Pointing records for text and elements
━━━━━━━━━━━━━━━━━━━━━━━━━━━━━━

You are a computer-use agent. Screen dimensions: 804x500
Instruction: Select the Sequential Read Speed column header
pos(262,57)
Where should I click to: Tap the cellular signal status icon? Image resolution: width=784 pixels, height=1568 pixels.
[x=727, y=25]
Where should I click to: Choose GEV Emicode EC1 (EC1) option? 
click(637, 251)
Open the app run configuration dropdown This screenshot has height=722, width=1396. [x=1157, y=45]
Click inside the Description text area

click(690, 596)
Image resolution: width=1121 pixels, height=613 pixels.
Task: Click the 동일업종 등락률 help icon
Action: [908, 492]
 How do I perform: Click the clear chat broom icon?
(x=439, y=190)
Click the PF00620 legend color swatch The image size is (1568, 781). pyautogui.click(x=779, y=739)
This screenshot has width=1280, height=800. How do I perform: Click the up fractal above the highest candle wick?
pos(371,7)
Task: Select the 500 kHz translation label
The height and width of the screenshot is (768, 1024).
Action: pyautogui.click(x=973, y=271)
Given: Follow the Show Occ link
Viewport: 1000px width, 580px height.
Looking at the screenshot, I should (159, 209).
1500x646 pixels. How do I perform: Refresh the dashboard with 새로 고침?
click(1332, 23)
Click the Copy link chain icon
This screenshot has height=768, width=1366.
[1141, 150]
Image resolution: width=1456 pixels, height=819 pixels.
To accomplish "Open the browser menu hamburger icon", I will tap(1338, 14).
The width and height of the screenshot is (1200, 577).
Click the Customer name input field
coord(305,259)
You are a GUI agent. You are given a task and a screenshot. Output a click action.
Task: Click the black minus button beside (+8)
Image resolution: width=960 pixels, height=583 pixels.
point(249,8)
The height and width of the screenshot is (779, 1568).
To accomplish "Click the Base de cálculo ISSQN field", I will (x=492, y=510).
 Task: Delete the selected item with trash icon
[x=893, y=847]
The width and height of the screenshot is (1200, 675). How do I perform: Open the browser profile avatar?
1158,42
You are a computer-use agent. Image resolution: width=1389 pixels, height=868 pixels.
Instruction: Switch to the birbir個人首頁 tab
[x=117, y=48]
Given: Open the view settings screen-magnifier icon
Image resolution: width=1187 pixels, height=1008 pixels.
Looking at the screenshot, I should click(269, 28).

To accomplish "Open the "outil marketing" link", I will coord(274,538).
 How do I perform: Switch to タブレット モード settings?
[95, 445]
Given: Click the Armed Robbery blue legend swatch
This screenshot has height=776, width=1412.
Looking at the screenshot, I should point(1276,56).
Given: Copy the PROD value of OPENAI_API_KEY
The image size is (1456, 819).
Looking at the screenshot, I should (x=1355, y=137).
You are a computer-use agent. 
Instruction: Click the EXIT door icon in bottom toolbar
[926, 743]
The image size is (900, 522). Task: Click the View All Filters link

━━━━━━━━━━━━━━━━━━━━━━━━━━━━━━

**Given exercise:** Reproduce all of the records above word for word, keeping every line unchanged.

**Response to this task:**
You are a computer-use agent. Screen dimensions: 804x500
Instruction: Select the Sequential Read Speed column header
pos(262,57)
Where should I click to: Tap the cellular signal status icon? Image resolution: width=784 pixels, height=1568 pixels.
[x=727, y=25]
Where should I click to: Choose GEV Emicode EC1 (EC1) option? 
click(637, 251)
Open the app run configuration dropdown This screenshot has height=722, width=1396. [x=1157, y=45]
Click inside the Description text area

click(690, 596)
Image resolution: width=1121 pixels, height=613 pixels.
Task: Click the 동일업종 등락률 help icon
Action: [908, 492]
 How do I perform: Click the clear chat broom icon?
(x=439, y=190)
Click the PF00620 legend color swatch The image size is (1568, 781). pyautogui.click(x=779, y=739)
This screenshot has width=1280, height=800. How do I perform: Click the up fractal above the highest candle wick?
pos(371,7)
Task: Select the 500 kHz translation label
The height and width of the screenshot is (768, 1024).
Action: pyautogui.click(x=973, y=271)
Given: Follow the Show Occ link
Viewport: 1000px width, 580px height.
Looking at the screenshot, I should (159, 209).
1500x646 pixels. How do I perform: Refresh the dashboard with 새로 고침?
click(1332, 23)
Click the Copy link chain icon
This screenshot has height=768, width=1366.
[1141, 150]
Image resolution: width=1456 pixels, height=819 pixels.
To accomplish "Open the browser menu hamburger icon", I will tap(1338, 14).
The width and height of the screenshot is (1200, 577).
Click the Customer name input field
coord(305,259)
You are a GUI agent. You are given a task and a screenshot. Output a click action.
Task: Click the black minus button beside (+8)
Image resolution: width=960 pixels, height=583 pixels.
point(249,8)
The height and width of the screenshot is (779, 1568).
To accomplish "Click the Base de cálculo ISSQN field", I will (x=492, y=510).
 Task: Delete the selected item with trash icon
[x=893, y=847]
The width and height of the screenshot is (1200, 675). How do I perform: Open the browser profile avatar?
1158,42
You are a computer-use agent. Image resolution: width=1389 pixels, height=868 pixels.
Instruction: Switch to the birbir個人首頁 tab
[x=117, y=48]
Given: Open the view settings screen-magnifier icon
Image resolution: width=1187 pixels, height=1008 pixels.
Looking at the screenshot, I should click(269, 28).

To accomplish "Open the "outil marketing" link", I will coord(274,538).
 How do I perform: Switch to タブレット モード settings?
[95, 445]
Given: Click the Armed Robbery blue legend swatch
This screenshot has height=776, width=1412.
Looking at the screenshot, I should point(1276,56).
Given: Copy the PROD value of OPENAI_API_KEY
The image size is (1456, 819).
Looking at the screenshot, I should (x=1355, y=137).
You are a computer-use agent. 
Instruction: Click the EXIT door icon in bottom toolbar
[926, 743]
The image size is (900, 522). Task: Click the View All Filters link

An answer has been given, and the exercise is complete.